L’enquête montre que les personnes pauvres sont massivement surreprésentées en détention. Parmi les personnes interrogées, 15% déclarent avoir été sans ressources financières avant leur incarcération, seule la moitié avait un emploi, 31% présentaient des solutions d’hébergement précaires, 8% étaient sans domicile. Ces résultats amènent à s’interroger, souligne le rapport, « sur le rôle de la justice pénale dans le processus de criminalisation de la misère ».
Autre constat : la prison accroit la pauvreté, des situations ensuite « scellées par les conditions de sortie de prison qui, manquant de préparation et de progressivité, exposent les personnes les plus vulnérables à une précarité économique et sociale encore plus importante ».
- Source : rapport Au dernier barreau de l’échelle sociale : la prison, Secours catholique, Emmaüs France, octobre 2021
L’enquête s’est également appuyée sur des séances d’observation d’audiences en comparution immédiate dans les tribunaux de Nanterre et Paris. Leurs constats sont sans appel : sur 14 personnes jugées en comparution immédiate, six étaient sans emploi, six n’avaient pas d’hébergement stable, huit étaient de nationalité étrangère, cinq étaient sans revenus et cinq autres avaient des revenus en dessous de 500 euros par mois, enfin six souffraient de problématique d’addiction. Parmi elles, douze ont été condamnés à de la prison ferme. Et les auteurs de souligner : « Dernier maillon d’une chaine d’exclusions et symbole des échecs successifs des politiques sociales, la prison fonctionne aujourd’hui comme un mode de gestion de la pauvreté situé à l’abri des regards ».
A l’intérieur des murs, la pauvreté exclue encore. Le coût de la vie en détention est estimé à 200 euros par mois qui ne tiennent pas compte des dépenses extérieures : loyers, pension alimentaire, crédits, dette pénale… Et le travail en prison reste difficilement accessible, seul un quart des personnes détenues y accède. Les salaires ne dépassent pas 45% du SMIC soit 4,61 euros de l’heure pour, en moyenne, 17 heures par semaine. Enfin, la sortie de prison fragilise encore un peu lorsqu’elle n’est pas préparée. Or, les « sorties sèches » reste une réalité pour les trois-quarts des personnes détenues.

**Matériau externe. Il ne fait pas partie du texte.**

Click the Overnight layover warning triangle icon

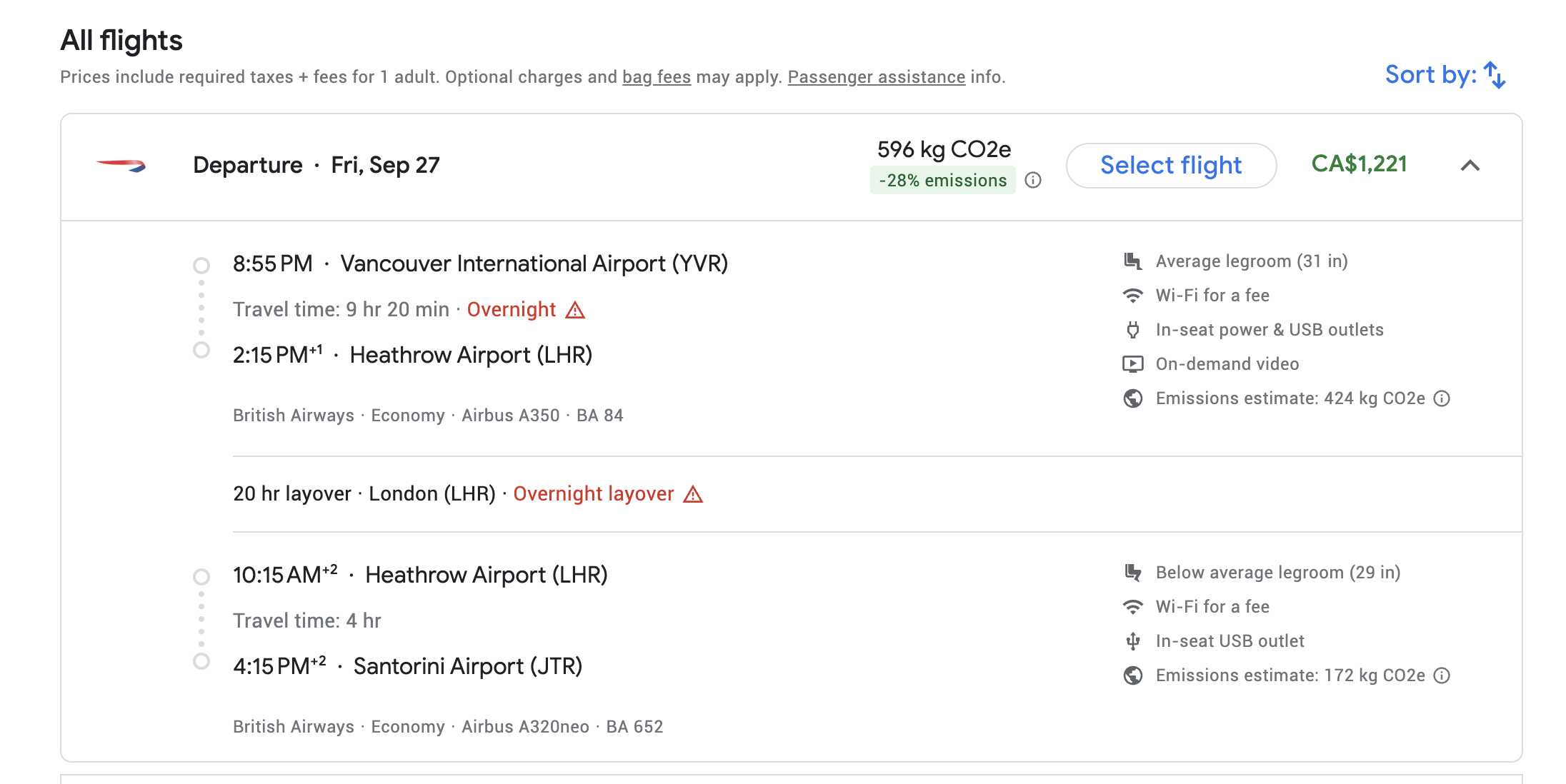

Pour sortir de ce cercle vicieux, le rapport préconise un recours massif aux alternatives non carcérales, la refonte de la procédure en comparution immédiate « particulièrement défavorable aux personnes en situation de pauvreté et pourvoyeuses d’incarcération ». Il prône le développement d’offres d’emploi en prison, plus diversifiées, de meilleure qualité et mieux payées mais aussi d’offre de formation. Il appelle à permettre aux personnes étrangères d’accéder à leurs droits, notamment d’interprétariat et d’accompagnement vers le droit au séjour. Et propose une série de mesures pour maintenir les liens familiaux qui offrent plus de chances de réinsertion aux personnes détenues. Enfin, il appelle à consolider l’intervention des associations en détention et à mettre en place une forte politique d’accompagnement à la sortie, réel outil de lutte contre la récidive.